Esses comportamentos precisam ser olhados no contexto. Quando causam sofrimento significativo ou dificultam a rotina, buscar auxílio de um profissional é fundamental.
Como a psicologia propõe lidar com o medo do escuro?
Segundo Monica Rezende Queiroz, a psicologia oferece caminhos possíveis para quem convive com esse medo de modo persistente. As intervenções mais indicadas não buscam forçar a coragem, mas construir gradualmente experiências positivas relacionadas à escuridão.
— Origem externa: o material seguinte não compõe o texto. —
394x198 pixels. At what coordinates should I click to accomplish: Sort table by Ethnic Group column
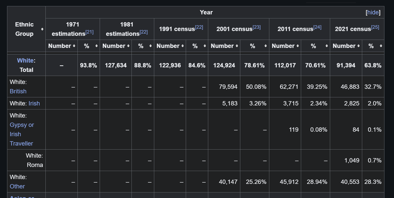[x=42, y=29]
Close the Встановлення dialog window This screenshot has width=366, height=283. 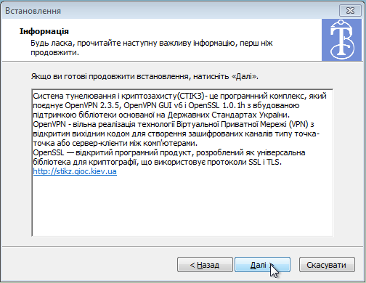pos(350,11)
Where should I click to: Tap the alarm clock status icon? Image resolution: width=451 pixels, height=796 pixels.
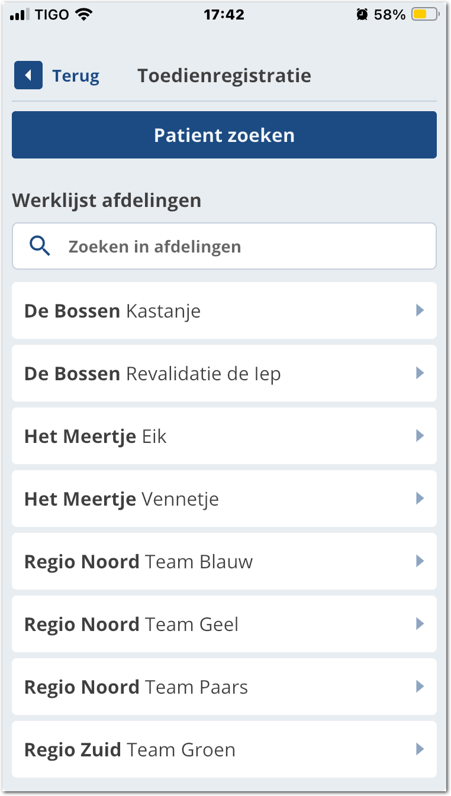pos(362,15)
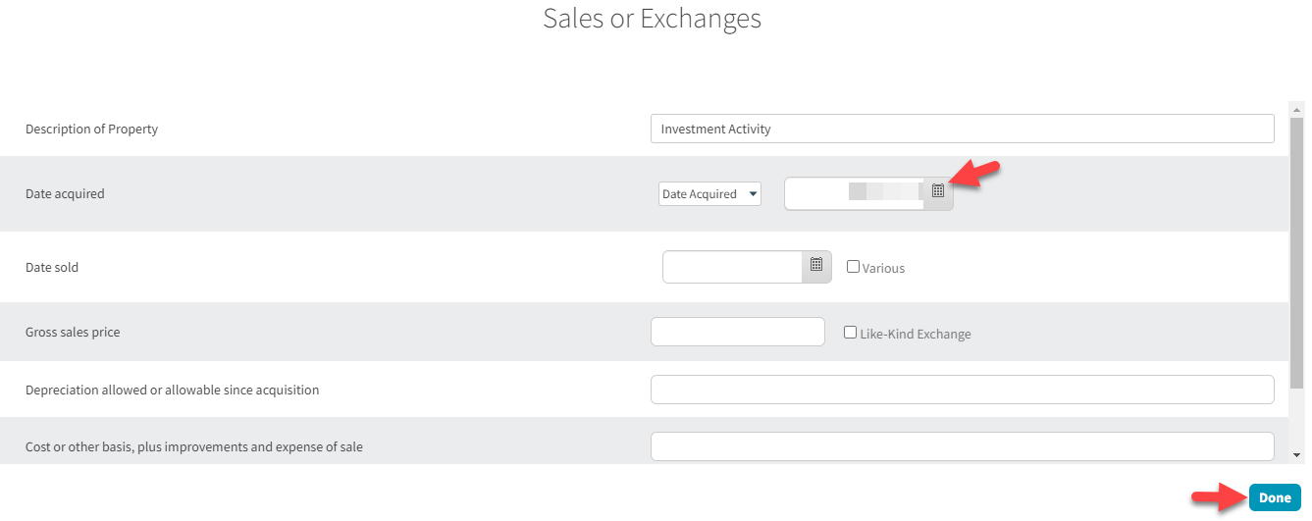Click the Description of Property text field

(x=962, y=129)
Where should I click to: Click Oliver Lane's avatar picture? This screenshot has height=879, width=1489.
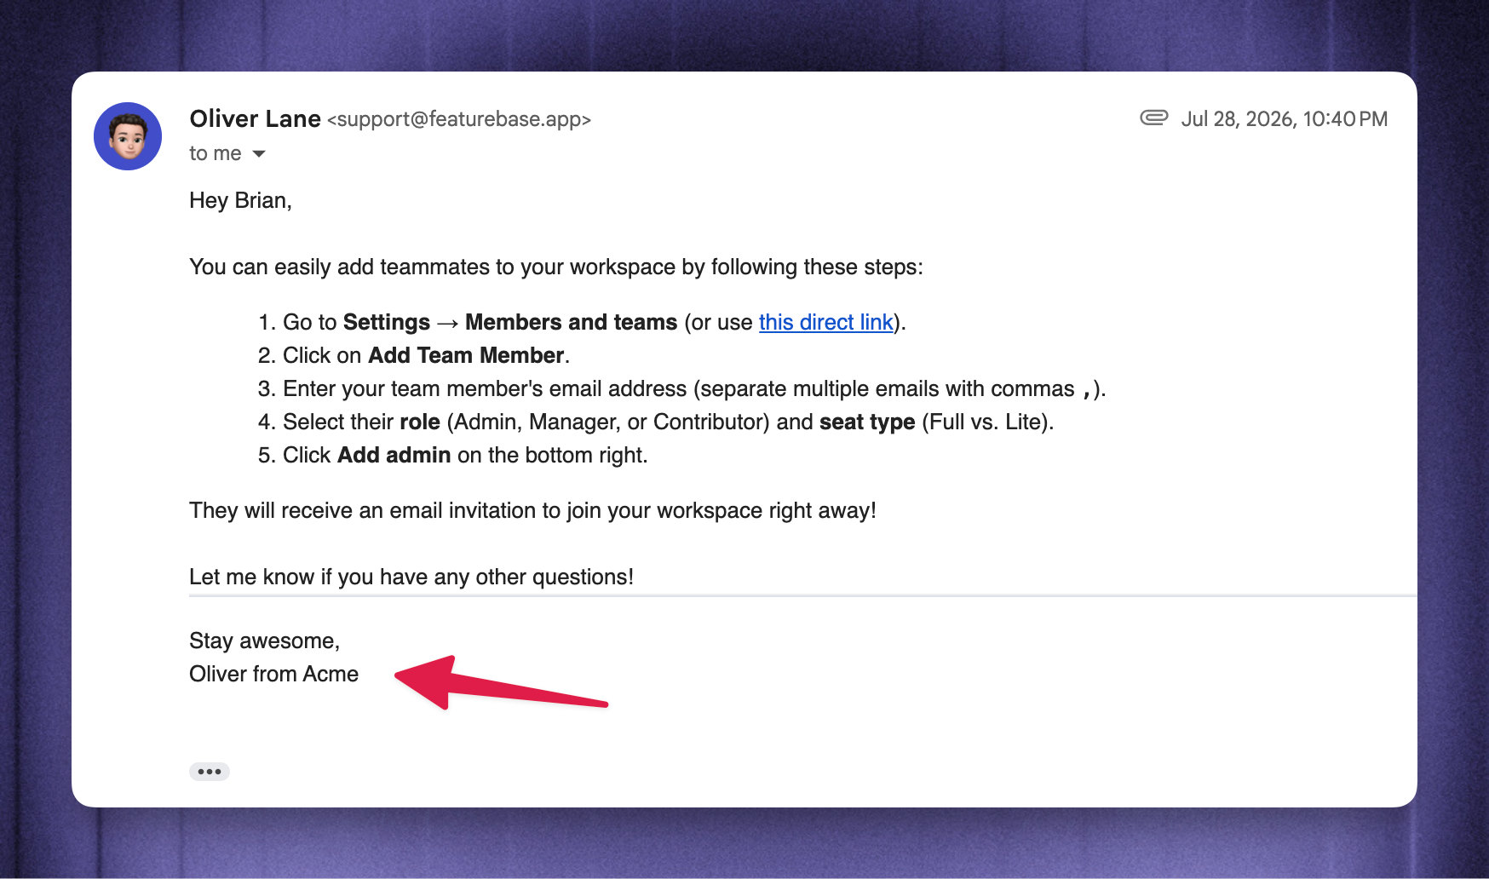tap(128, 136)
Veja algumas abordagens reconhecidas:
- Dessensibilização sistemática: exposição gradual a ambientes com menos luz, sempre em condições controladas, reforçando respostas calmas ao longo do tempo.
- Treinamento de habilidades de enfrentamento: ensino de técnicas simples, como respiração profunda, relaxamento corporal e recursos lúdicos que transmitam tranquilidade.
- Modelagem comportamental: início em ambientes com luz suave, com posterior redução progressiva da iluminação, encorajando aproximações sucessivas ao objetivo.
- Reforçamento diferencial: valorização de comportamentos desejáveis, como dormir sozinho ou usar abajur, sem premiar reações de fuga (como pedir para dormir com os pais).
- Histórias sociais: uso de narrativas e personagens que superam o medo, estimulando inspiração, identificação e aprendizado positivo.
- Ambiente previsível e seguro: rotina noturna consistente, com rituais relaxantes antes de apagar a luz, como histórias calmas e conversas acolhedoras.

Como superar este medo?
Sentir medo do escuro, seja na infância ou depois dela, fala sobre limites, insegurança e associações construídas ao longo do tempo. Mais do que resolver, cabe entender o contexto e buscar possibilidades respeitosas de enfrentamento — seja com apoio profissional, seja na experimentação de novas experiências, com paciência e acolhimento. O escuro segue existindo; o modo como cada um aprende a habitá-lo é que vai se desenhando, aos poucos, à própria maneira.